Adaptive AI laws could take many forms and borrow tools from elsewhere, such as the decision trees used in machine learning. For example, politicians can currently pass one set of laws that take effect if job losses mount, triggering policies like supplemental unemployment benefits and increased taxes on the rich. Another set of acts could be triggered with job growth, such as improved sick leave and fewer corporate subsidies. Benefits and taxes could rise using sliding scales tied to job losses or income inequality. Some responses, such as instituting a universal wage, could activate under numerous scenarios if economic inequality got too bad or if economic growth exploded.
Such adaptive AI legislation could be applied to a range of other fields. It was initially unknown how harmful social media would be for children. If it emerges that AI has similarly negative effects, adaptive laws could restrict children’s access to it. If AI instead advances mental health goals, more public resources could be allocated.
It’s easy to assume that AI will enhance our learning and expertise, yet a recent study showed that oncologists were 20 per cent worse at detecting precancerous growths on their own after having relied on AI as a detection aid. Adaptive AI regulation could grapple with the uncertain effects of AI on education across disciplines and ages.
Many benchmarks for triggering the activation of an adaptive law could draw from reliable governmental data, such as on income distributions, educational attainment and lifespans. Triggering measurements for other topics, such as mental health, would be more complex to gauge and would benefit from bipartisan legislative guidance and monitoring from designated agencies. If partisan disagreement surfaces about whether a triggering event has occurred, courts can fulfil their established role as legal interpreters.
Adaptive AI laws would provide three main benefits. First, they would empower lawmakers to act now to avoid future problems, to be proactive instead of reactive. This would occur without sacrificing flexibility, because legislators could always change the adaptive regulation in response to technological developments or social change. Second, the structure of adaptive regulation would encourage lawmakers to think more deeply about the different possible paths that AI could take, which one hopes would lead to better policies. Third, adaptive AI regulations would provide a more stable regulatory framework for AI labs, creating legal clarity by informing labs how laws will automatically change depending on their actions.

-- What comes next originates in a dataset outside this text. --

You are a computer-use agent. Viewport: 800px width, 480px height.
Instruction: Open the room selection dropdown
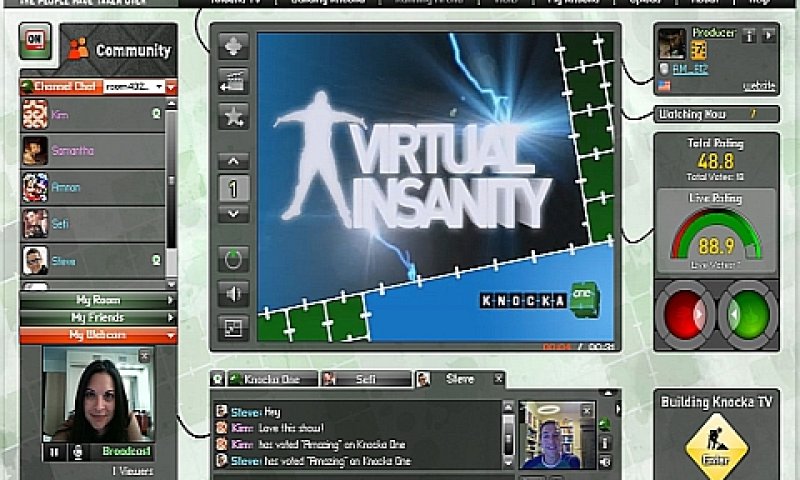(134, 87)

This wouldn’t be the first time that legislatures adopted laws that only activate under certain scenarios. For example, states have passed trigger laws contingent on developments related to abortion, Medicaid and rent control.
AI labs have already committed to voluntary if-then commitments, pledging to enhance safety measures once AI models have a particular capability. Yet these commitments are nonbinding, not universal and only touch on safety considerations, not how AI will affect society more broadly.
We can reasonably imagine the different effects AI might have on society, but we can’t predict which path it will take. Adaptive AI laws would allow us to think through how to regulate the technology now without delaying until it’s too late or hurting innovation through having the regulations kick in immediately. To manage the potential AI revolution, law needs one of its own.